- DIRECTIONS FOR THIS TASK -
Starting at the line that contains "Click the Florida Gators logo", reproduce every line through the end of the entries below, with no pictures in the copy.

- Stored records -
────────────────────
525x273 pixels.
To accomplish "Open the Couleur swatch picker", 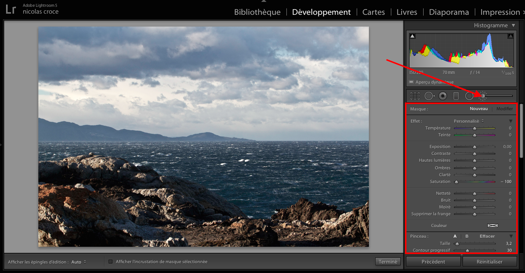I will coord(492,225).
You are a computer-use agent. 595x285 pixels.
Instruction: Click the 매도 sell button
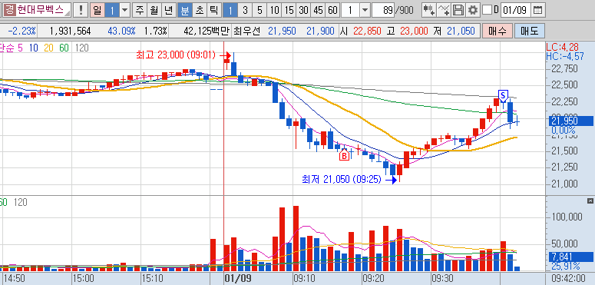[x=530, y=31]

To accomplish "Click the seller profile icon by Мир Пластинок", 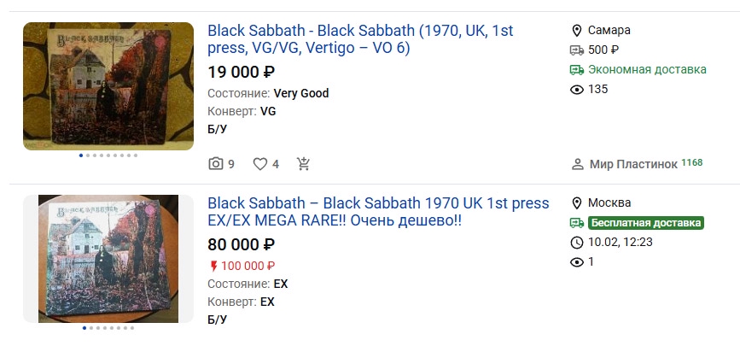I will click(x=577, y=164).
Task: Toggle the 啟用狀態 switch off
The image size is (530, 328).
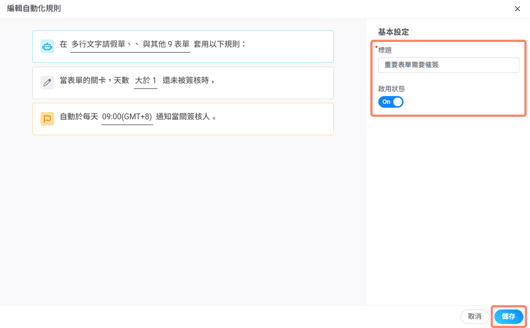Action: pyautogui.click(x=391, y=102)
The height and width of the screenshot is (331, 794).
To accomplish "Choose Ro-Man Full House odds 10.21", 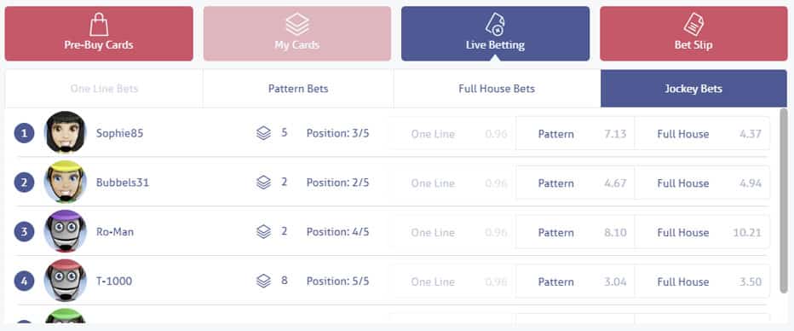I will pyautogui.click(x=702, y=232).
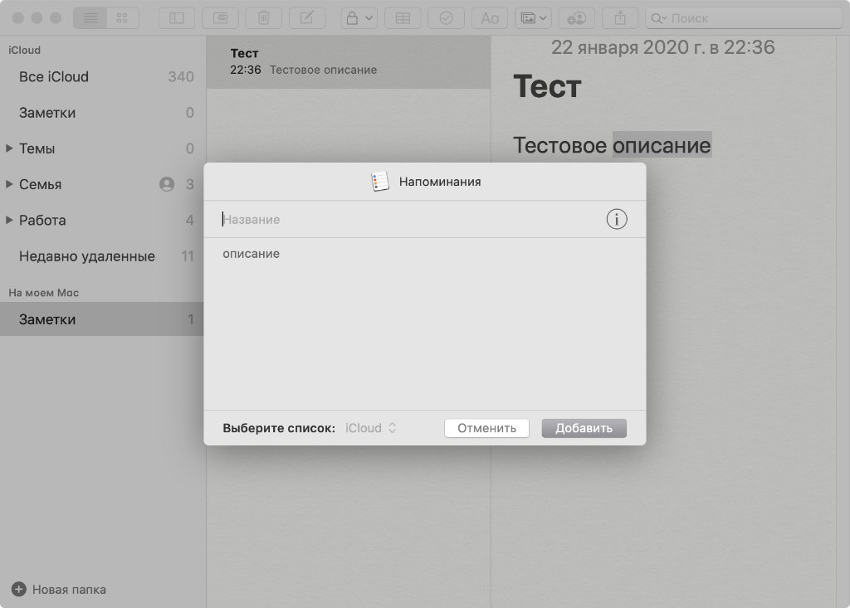850x608 pixels.
Task: Open the Aa text format icon
Action: (x=490, y=17)
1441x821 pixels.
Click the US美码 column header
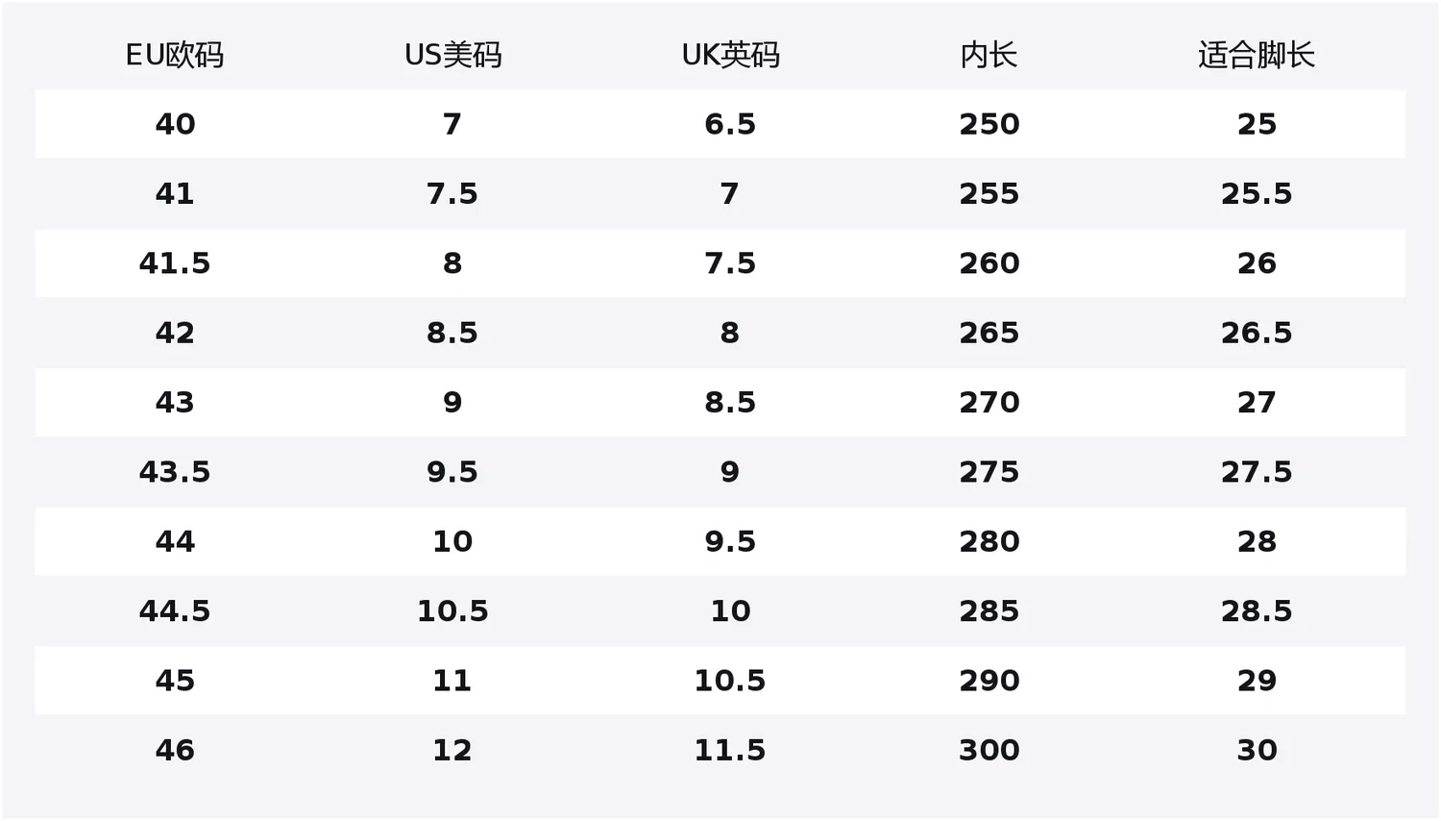coord(452,55)
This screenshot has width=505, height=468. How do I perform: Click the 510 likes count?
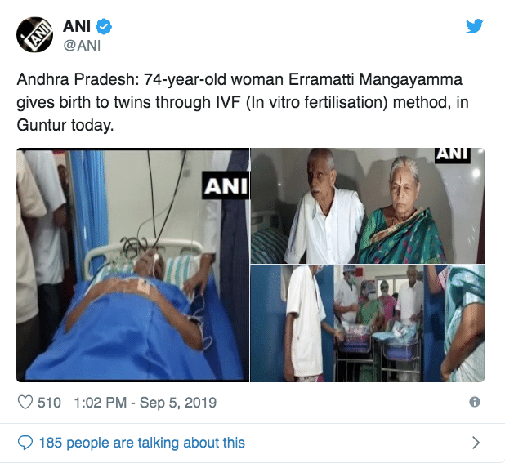[x=49, y=403]
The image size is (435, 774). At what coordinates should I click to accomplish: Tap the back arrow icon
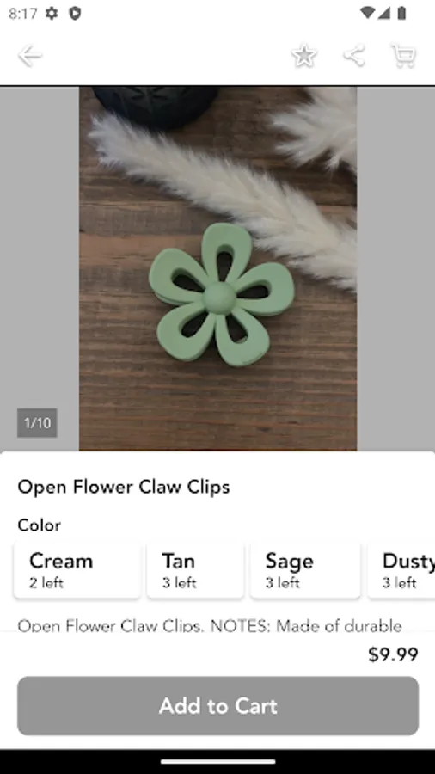pos(29,56)
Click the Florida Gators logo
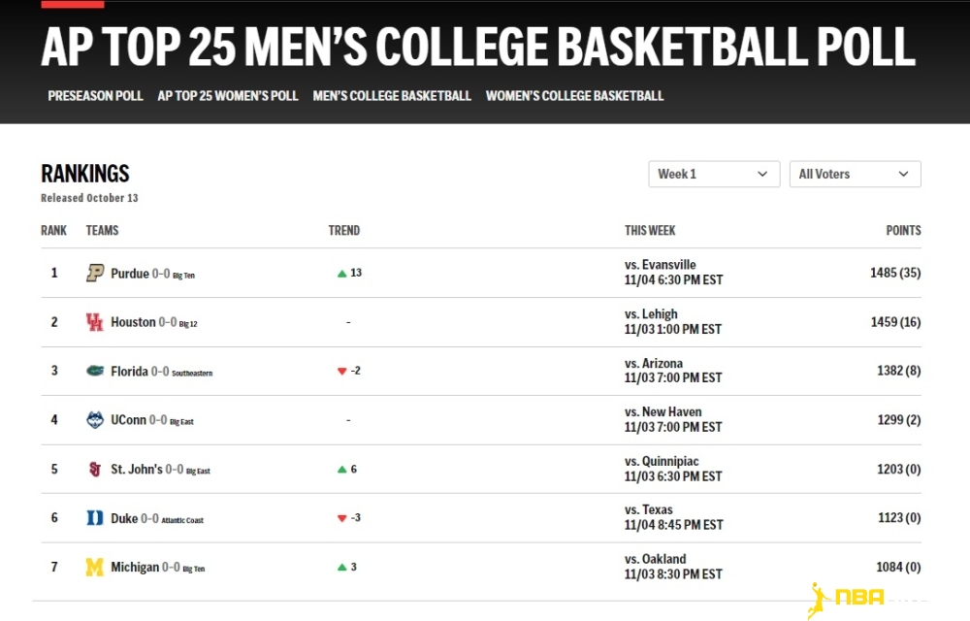This screenshot has height=621, width=970. (95, 371)
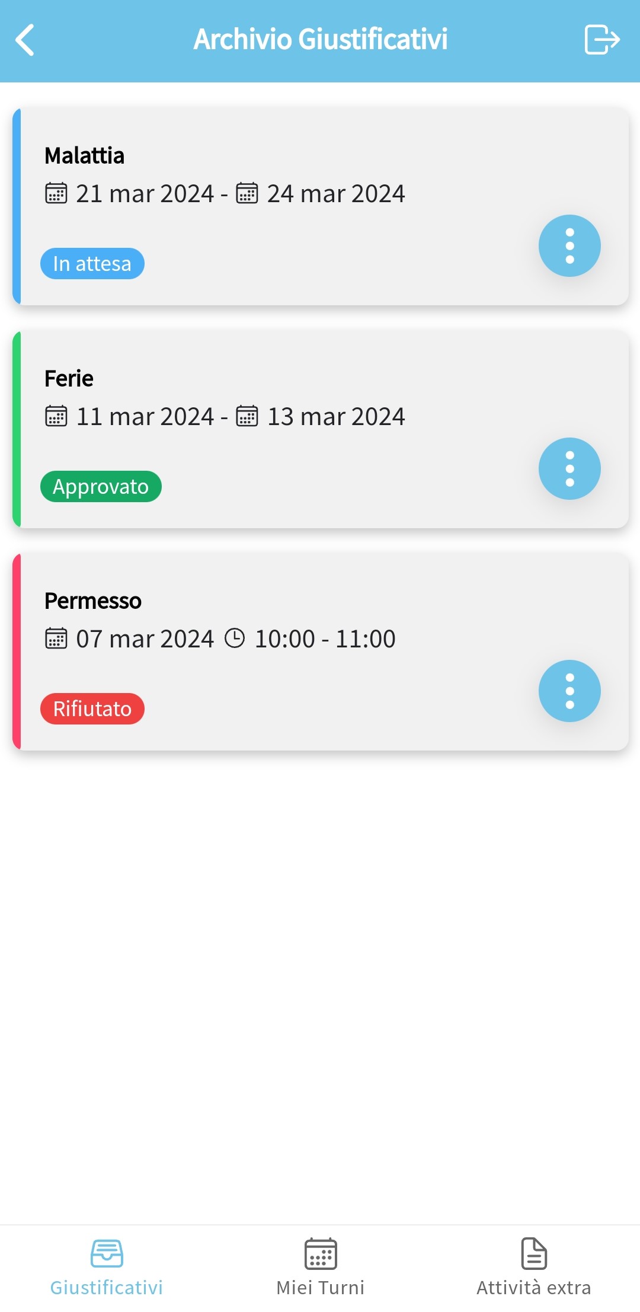Screen dimensions: 640x1312
Task: Open options menu for Malattia entry
Action: 569,245
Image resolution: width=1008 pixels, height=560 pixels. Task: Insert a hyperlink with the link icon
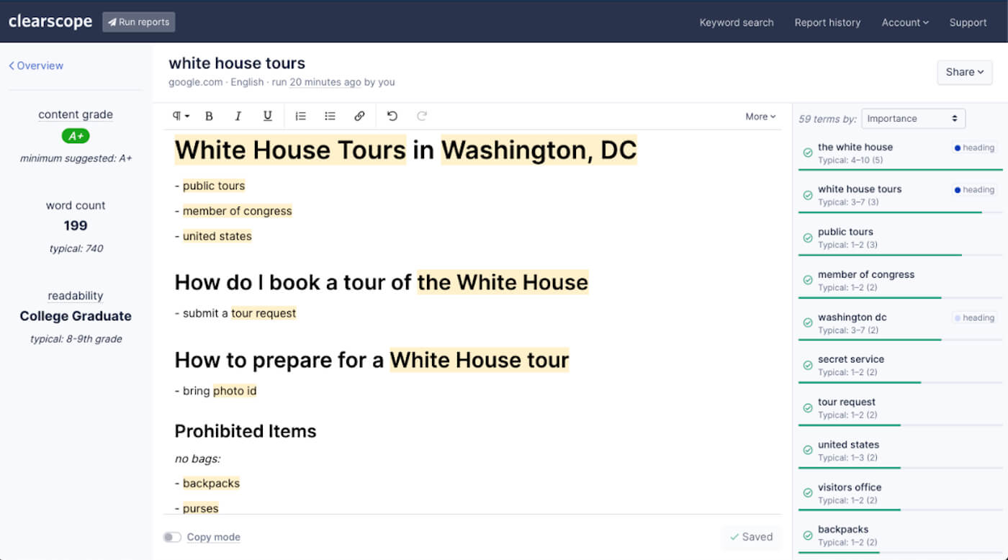359,116
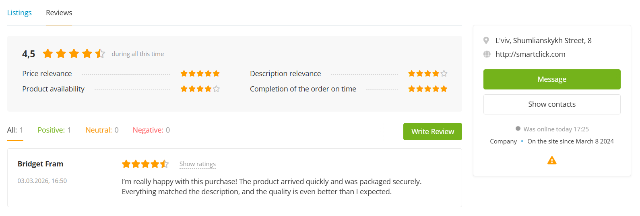Filter reviews by All
640x216 pixels.
(15, 130)

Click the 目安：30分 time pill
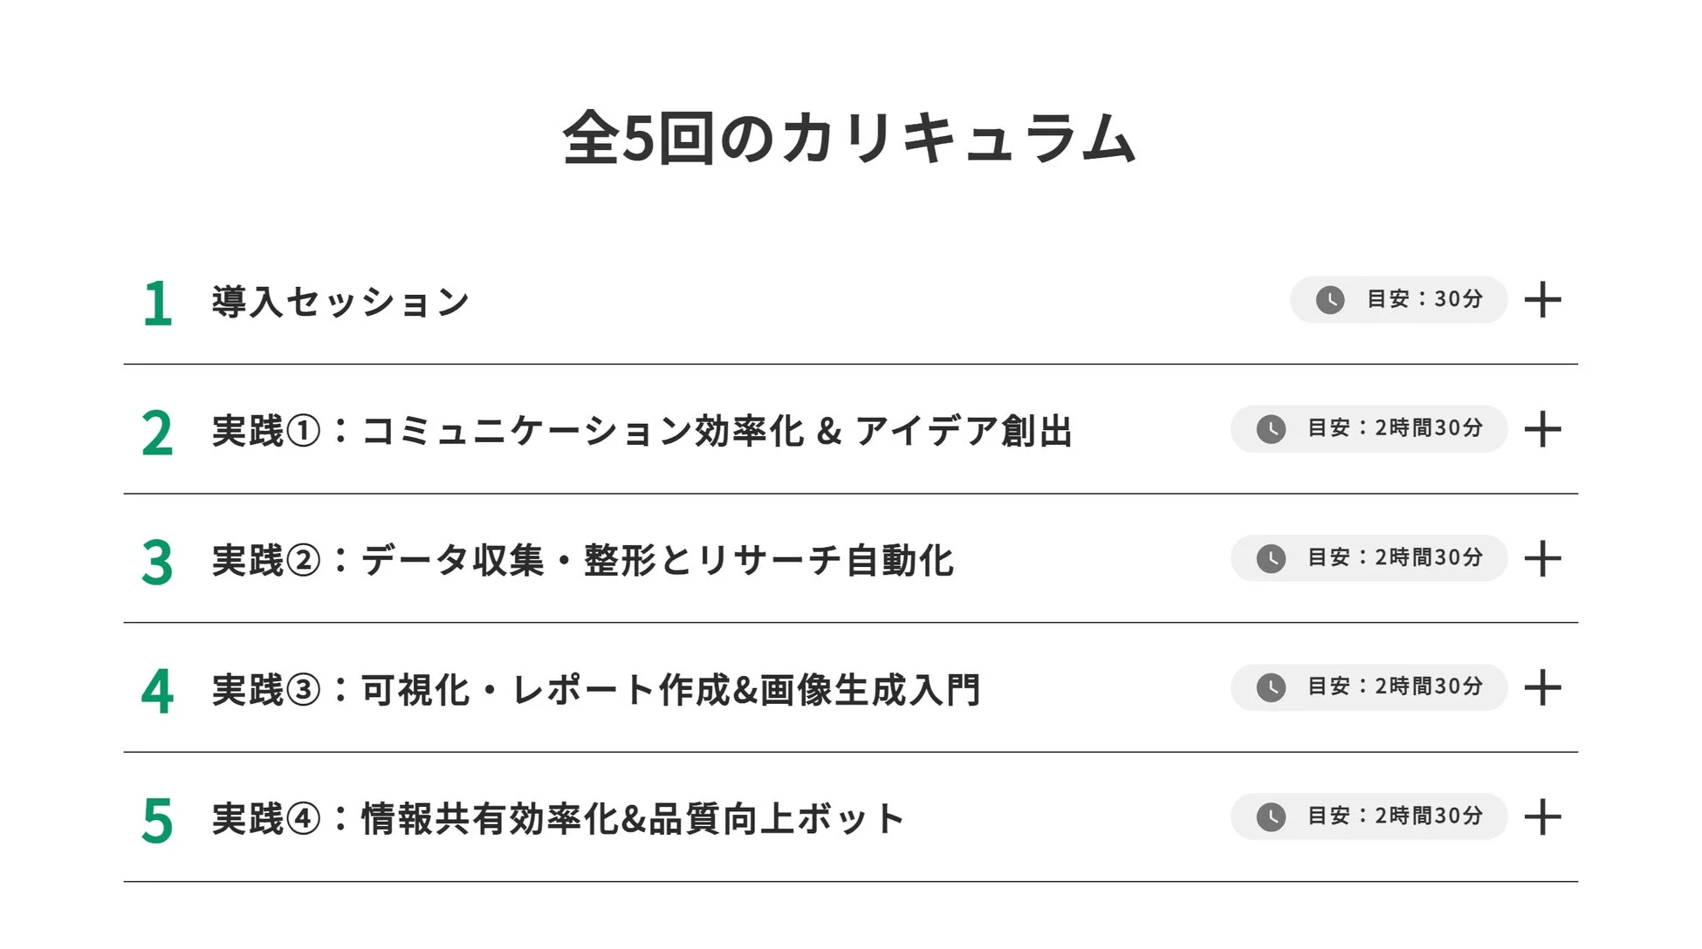(1398, 299)
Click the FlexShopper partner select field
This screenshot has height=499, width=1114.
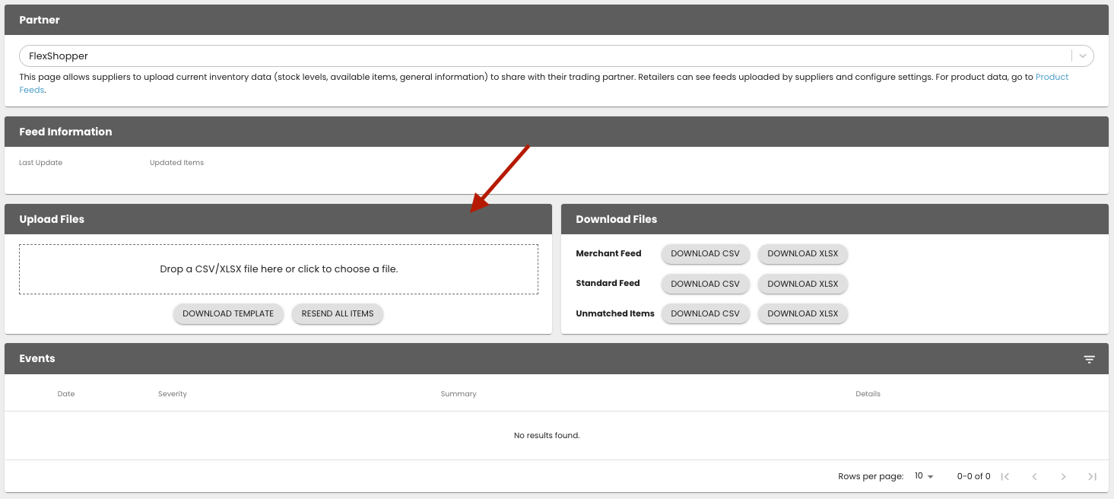tap(532, 56)
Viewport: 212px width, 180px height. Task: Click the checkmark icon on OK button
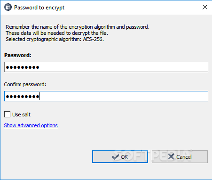tap(116, 157)
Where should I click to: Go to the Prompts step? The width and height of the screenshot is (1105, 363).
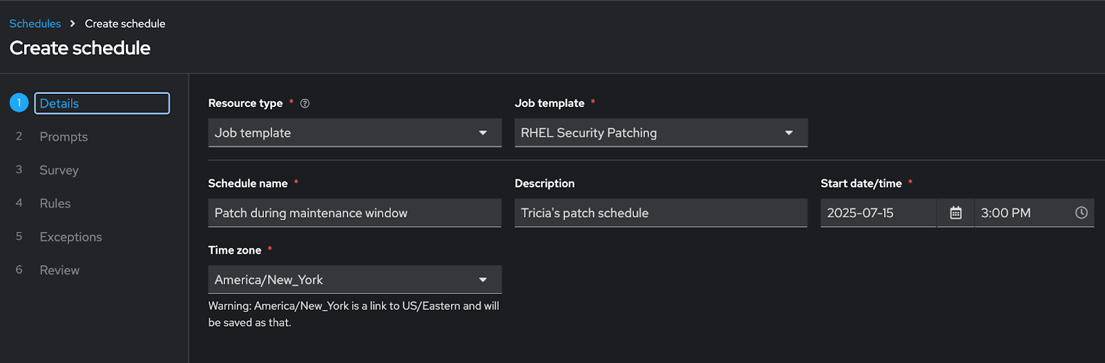(x=64, y=137)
────────────────────
- SOLUTION TO THE EXERCISE -
Click the Florida Gators logo
This screenshot has height=621, width=970. (95, 371)
Screen dimensions: 640x1312
Task: Open options menu for Malattia entry
Action: 569,245
Image resolution: width=1008 pixels, height=560 pixels. Task: Insert a hyperlink with the link icon
359,116
Filter reviews by All
640x216 pixels.
(15, 130)

Click the 目安：30分 time pill
(1398, 299)
Click the FlexShopper partner select field
This screenshot has height=499, width=1114.
tap(532, 56)
Viewport: 212px width, 180px height. Task: Click the checkmark icon on OK button
tap(116, 157)
Where should I click to: Go to the Prompts step? The width and height of the screenshot is (1105, 363).
(x=64, y=137)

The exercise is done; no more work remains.